# Superliner sleepers - is the forward end random?



## Lancer (May 31, 2018)

Is there any way to know which side of the train a particular Superliner roomette will be on. I've been on the north side of the SWC a couple of times and would like to get a south-facing room if possible. But I suspect that the forward end of the car is a random occurrence and there is no way to predict which side you'll be on.


----------



## cpotisch (May 31, 2018)

Lancer said:


> Is there any way to know which side of the train a particular Superliner roomette will be on. I've been on the north side of the SWC a couple of times and would like to get a south-facing room if possible. But I suspect that the forward end of the car is a random occurrence and there is no way to predict which side you'll be on.

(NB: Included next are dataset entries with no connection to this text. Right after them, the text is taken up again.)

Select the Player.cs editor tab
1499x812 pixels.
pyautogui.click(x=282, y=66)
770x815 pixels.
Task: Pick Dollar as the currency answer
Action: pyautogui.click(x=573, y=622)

There's pretty much no way. The cars have vestibules at both ends, and are designed to be able to operate in either direction, so it's really just whatever's most convenient for the yard crew.


----------



## MikefromCrete (May 31, 2018)

You're right. It's random.


----------



## Lonestar648 (May 31, 2018)

A train like the CZ has 6 train sets operating and the direction of the cars could be different in each consist. Only the Transition Sleeper is directional with one end having stairs to enter the Baggage Car.


----------



## the_traveler (May 31, 2018)

Another that you can be certain of is the FIRST Viewliner sleeper. It is ALWAYS placed so that the H-Room is next to the Dining Car. The 2nd (and if there is 3rd) sleeper again could face either direction.


----------



## zephyr17 (May 31, 2018)

cpotisch said:


> Lancer said:
> 
> 
> > Is there any way to know which side of the train a particular Superliner roomette will be on. I've been on the north side of the SWC a couple of times and would like to get a south-facing room if possible. But I suspect that the forward end of the car is a random occurrence and there is no way to predict which side you'll be on.
> ...


While the orientation of the cars is random, except for the transdorms, Superliners do not have vestibules at both ends. The ends of Superliners do not have vestibules at all.


----------



## jis (May 31, 2018)

zephyr17 said:


> cpotisch said:
> 
> 
> > Lancer said:
> ...


Methinks he might have meant to say gangways, or whatever those connecting walkways to the next car are called.


----------



## SarahZ (May 31, 2018)

jis said:


> Methinks he might have meant to say gangways, or *whatever those connecting walkways to the next car are called*.


[ahem]

It's called the Bouncy Accordion Hallway, thank you very much.


----------



## zephyr17 (May 31, 2018)

SarahZ said:


> jis said:
> 
> 
> > Methinks he might have meant to say gangways, or *whatever those connecting walkways to the next car are called*.
> ...


----------



## cpotisch (May 31, 2018)

jis said:


> zephyr17 said:
> 
> 
> > cpotisch said:
> ...


Thanks, that's what I meant.


----------



## Ryan (May 31, 2018)

the_traveler said:


> Another that you can be certain of is the FIRST Viewliner sleeper. It is ALWAYS placed so that the H-Room is next to the Dining Car. The 2nd (and if there is 3rd) sleeper again could face either direction.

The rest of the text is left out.